The findings could help researchers predict how cancer cells respond to chemotherapy and improve our understanding of how cancer evolves.

Published in the journal Cell Cycle, the research was led by Dr Kim Pham and Professor Phil Hodgkin and performed in collaboration with Dr Kelly Rogers and Dr Lachlan Whitehead at the Institute’s Centre for Dynamic Imaging.

Debunking cell cycle dogma

Cell replication is a normal process that generates additional cells, enabling the body to grow, repair tissues and generate germ-fighting immune cells.

In order to replicate, a cell first copies its genetic material, DNA, and then physically splits in half to form two new ‘daughter’ cells. This process, called the cell cycle, is normally tightly controlled to prevent excessive growth, which can lead to cancer.

In this study, researchers uncovered precisely how the cell cycle is derailed in cancer cells.
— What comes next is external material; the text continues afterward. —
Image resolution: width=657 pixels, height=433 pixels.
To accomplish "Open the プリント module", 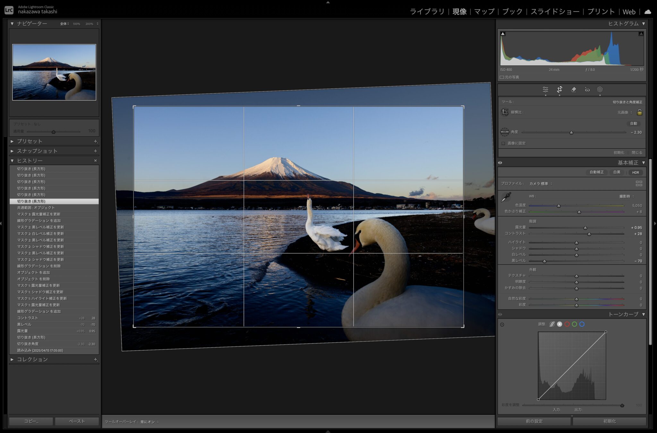I will coord(601,12).
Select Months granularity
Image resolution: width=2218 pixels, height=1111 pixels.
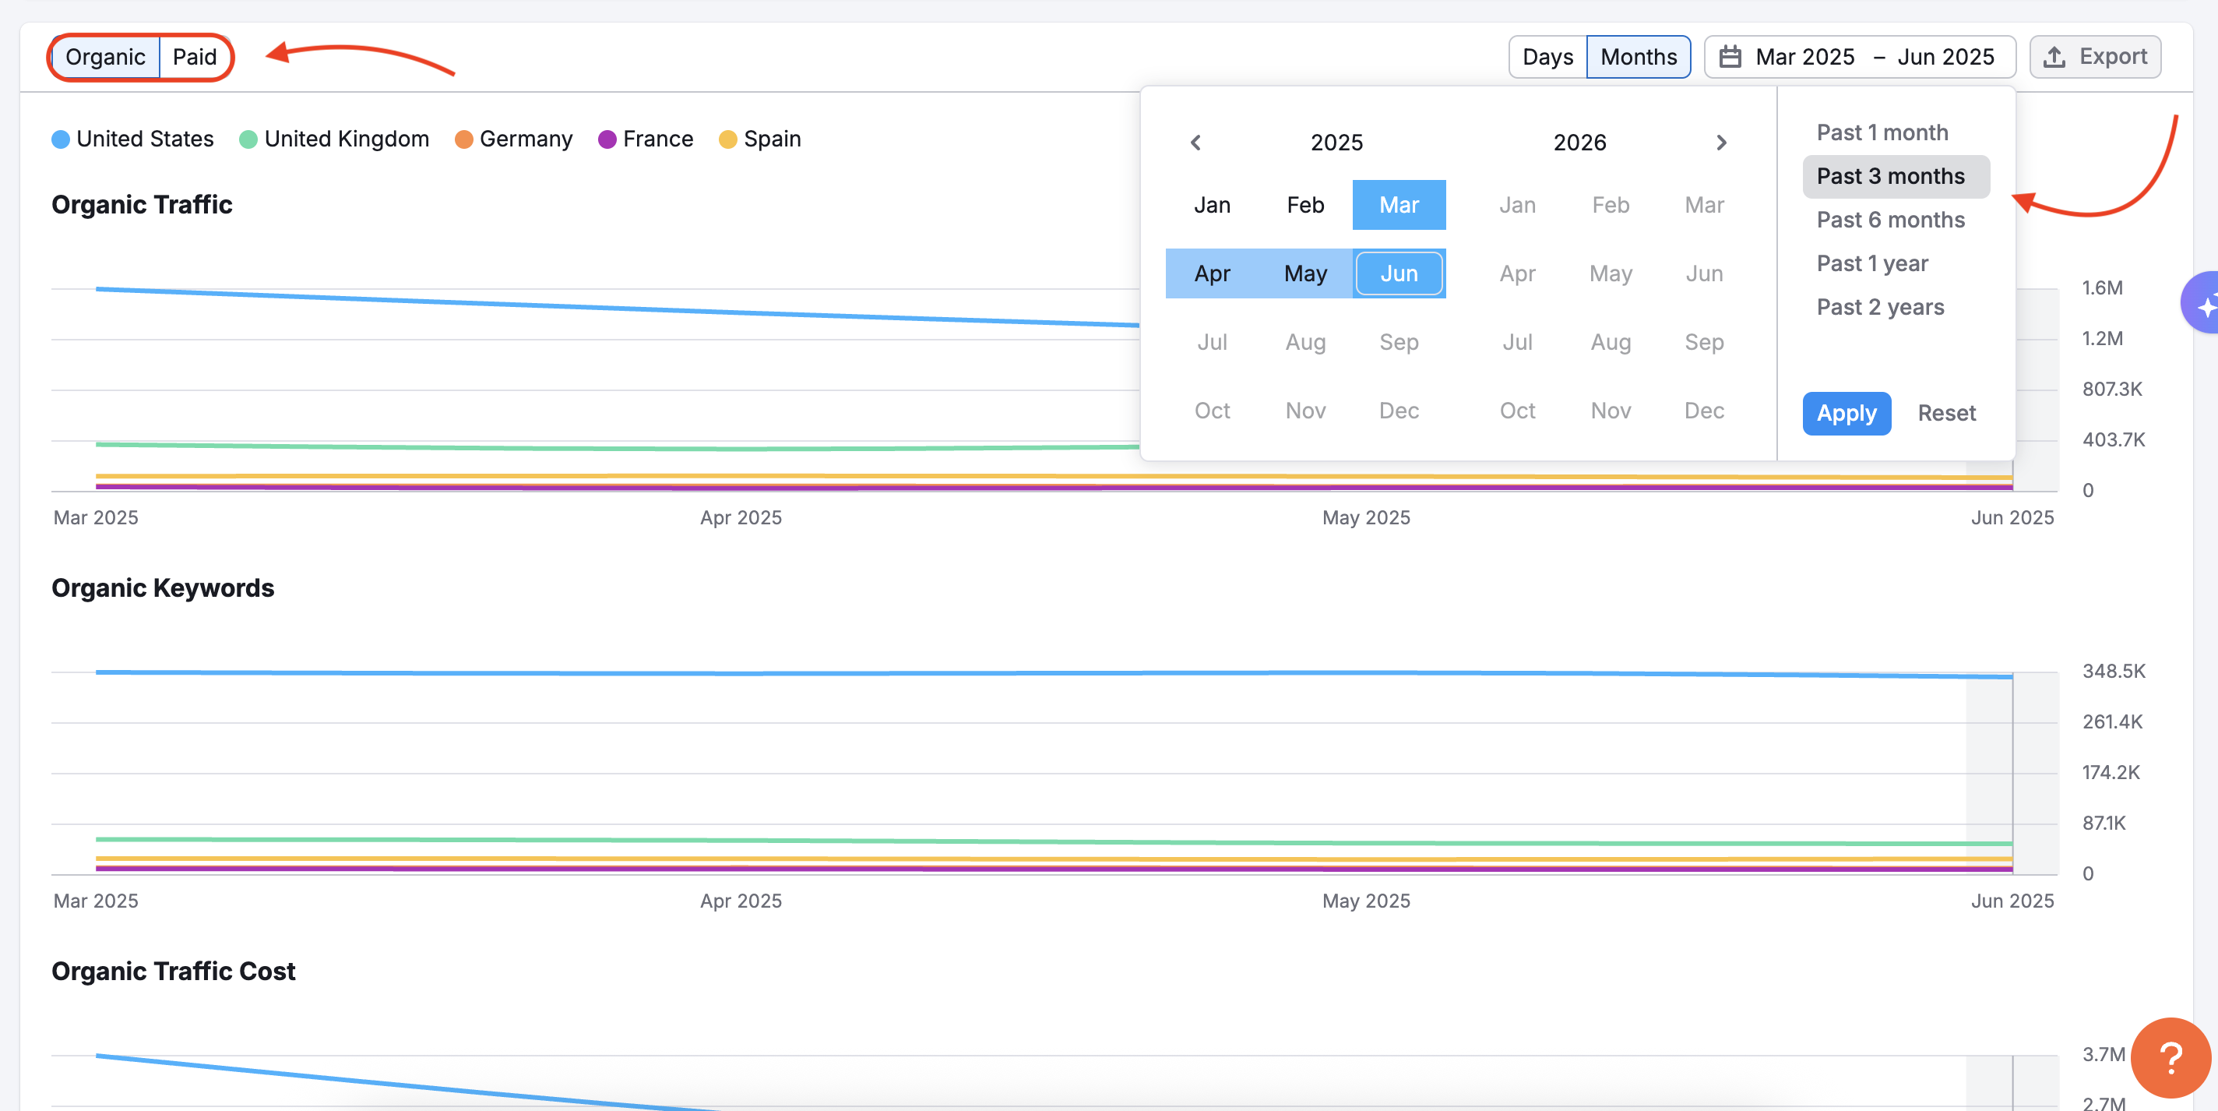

“We found that compared with healthy immune cells, cancer cells had dramatic changes in their cell cycle,” Dr Pham said. “The first phase of the cell cycle, called G1, is normally tightly controlled to ensure replication occurs safely. This step is drastically shortened in cancer cells, allowing them to race through the cell cycle at a risky pace.”

Since 1973, scientists have assumed that the second phase of the cell cycle, when DNA is copied and the cell splits in half, takes a fixed amount of time, while the first phase takes a variable amount of time.